Attorneys for a 47-year-old man filed suit Tuesday in Minneapolis claiming he was sexually abused about 40 years ago by a former Catholic deacon and prominent Minnesota child welfare advocate.
Identified as "John Doe HT" in the complaint, the man alleges he was 6 years old when Michael W. Weber molested him during a camping trip in 1970 at a lake near Alexandria, Minn. At the time, Weber was a deacon at Church of the Holy Spirit in St. Cloud.
"It's my sincere desire Michael Weber be held responsible for his crimes," said the man, who resides in the state of Virginia and who identified himself as Terry when he spoke to reporters in St. Paul by telephone. "Hopefully, this can save some other kids from having to go through the same thing."
The suit was announced by St. Paul attorney Jeff Anderson, who has filed multiple sex abuse suits against Catholic clergy, the Twin Cities archdiocese and the Vatican.

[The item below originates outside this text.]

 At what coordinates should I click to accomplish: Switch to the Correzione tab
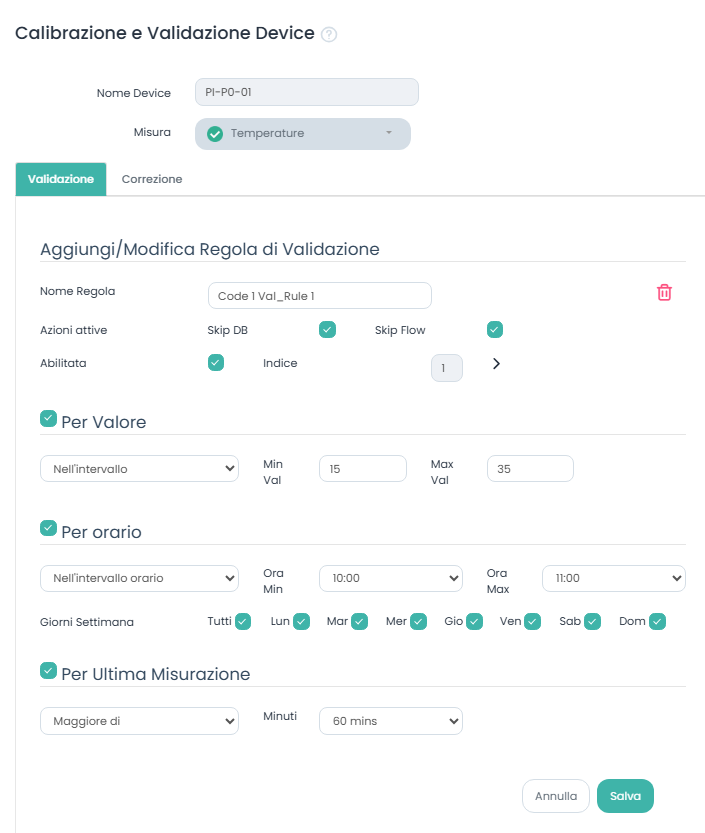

The suit, filed in Hennepin County District Court, is the first against Weber, 67, since allegations emerged last month accusing him of molesting two boys about the time he served as the church's deacon from 1969 to 1970. The lawsuit, which names the Diocese of St. Cloud and Weber as defendants, says the diocese knew of Weber's alleged behavior but did not report it to police.
Minneapolis attorney Francis Rondoni, who represents Weber, did not return phone calls on Tuesday seeking comment. Jane Marrin, a diocese spokeswoman, declined to comment, saying the diocese has not yet reviewed the suit.
Rondoni has previously said that it's difficult for Weber to respond "to purported allegations that are more than 40 years old."
Weber "has been a leader in the community here for many decades and has a spotless reputation. And this is very concerning to him," the lawyer said.
Diocese airs allegations
The St. Cloud diocese held a "listening session" at Church of the Holy Spirit on Dec. 4 to air allegations from two St. Cloud men who said they were abused by Weber in 1969, when they were 11 years old. Four other alleged victims came forward at the session, including Terry.
Although the St. Cloud men reported the incidents to law enforcement authorities last month, criminal charges are not likely because the statute of limitations has expired, authorities say.
Since the listening session was announced in mid-November, Weber has resigned from the board of the Greater Twin Cities United Way and other prominent community positions.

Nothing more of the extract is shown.